--- begin Rows ---

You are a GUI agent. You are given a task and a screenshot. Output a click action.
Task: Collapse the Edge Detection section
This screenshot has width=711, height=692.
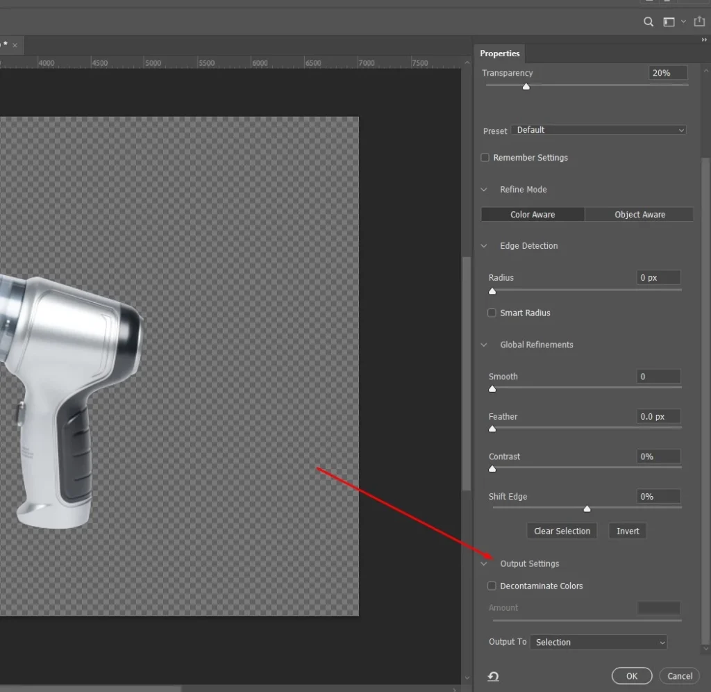(x=485, y=246)
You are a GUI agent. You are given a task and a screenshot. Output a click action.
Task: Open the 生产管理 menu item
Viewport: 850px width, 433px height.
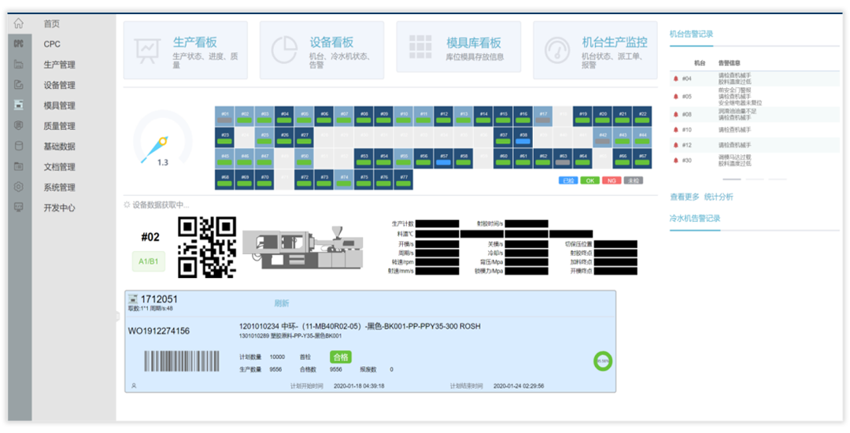[59, 65]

--- end Rows ---

> What you need to do
Rewrite the records above, changing every "screenshot" to "screen capture" and keeping everything else the same. Leave the pictures out.

> Exercise output
You are a GUI agent. You are given a task and a screen capture. Output a click action.
Task: Collapse the Edge Detection section
This screen capture has width=711, height=692.
(x=485, y=246)
You are a GUI agent. You are given a task and a screen capture. Output a click action.
Task: Open the 生产管理 menu item
Viewport: 850px width, 433px height.
[59, 65]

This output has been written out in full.